Small Talk Activity for ESL/EFL Students
This small talk ESL activity is the perfect way to get your students speaking English. It’s ideal for a warm-up activity to start the class, or as a way to finish off a lesson on small talk. You can use it for beginners to advanced students, but you’ll have to adjust the length of the conversations.
Small talk is an important, but often overlooked skill. This is because it’s not that easy to practice it in a natural way in a very artificial classroom. Check out this small talk ESL activity below for a fun way to do it with your students. There’s an element of competition to it so your students will be having fun, while practicing their small talk skills.
Small Talk ESL Activity: How to do it
Print off this grid, one per every 4 students.
Put students into pairs, with 2 pairs in one group (4 students total). The first pair chooses a topic such as “this morning” and must talk about it for 2 minutes (advanced), 1 minute (intermediate) or 30 seconds (beginner). The other team is the “timer” and can use their cell-phones to do this.
If the team can keep up a conversation about this topic for the full time, they get to mark that topic on the board with either an “X” or “O,” with the goal being three in a row, which equals one point. If they couldn’t do it, there is no penalty but they don’t get to mark that square off on the board. The game is essentially S-O-S/Tic-Tac-Toe.
Then, the next team chooses a topic and the game continues.
For a short activity, the winner can be the first team with one row of three. For a longer game, continue for a certain amount of time (10 minutes is good) and the winner is the team with the most rows.
More Small Talk ESL Activities
If you need a couple more ways to practice small talk with your students, check out these two additional activities:
What about Small Talk for Beginner Students?
If you have students who are just beginners at speaking English, please for the love of ALL things good, do not use these small talk activities.
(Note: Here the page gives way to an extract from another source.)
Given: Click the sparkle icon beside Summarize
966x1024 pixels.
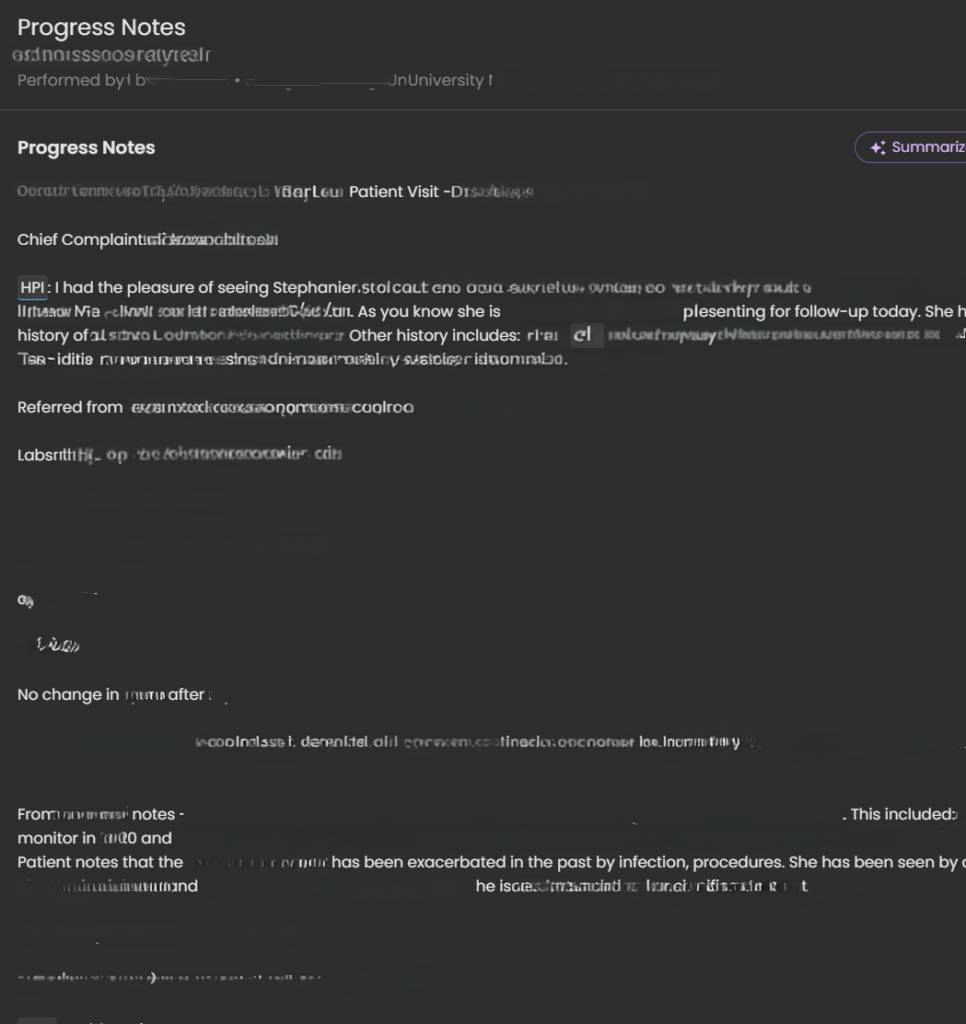Looking at the screenshot, I should [878, 148].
They are going to be a total bust in your classes, and you’ll likely be met with almost dead silence.
Your students will need a whole lot more structure than an activity like this can offer you. Instead, you’ll want to try out something like role-plays. They’ll work better for beginners because:
- They give students some thinking time
- They’re a nice mix of creativity, along with structure
- You can use them to encourage students to memorize some key conversational phrases, which can help with fluency later
- They help to prevent embarrassment in front of the other teacher or students when just starting out.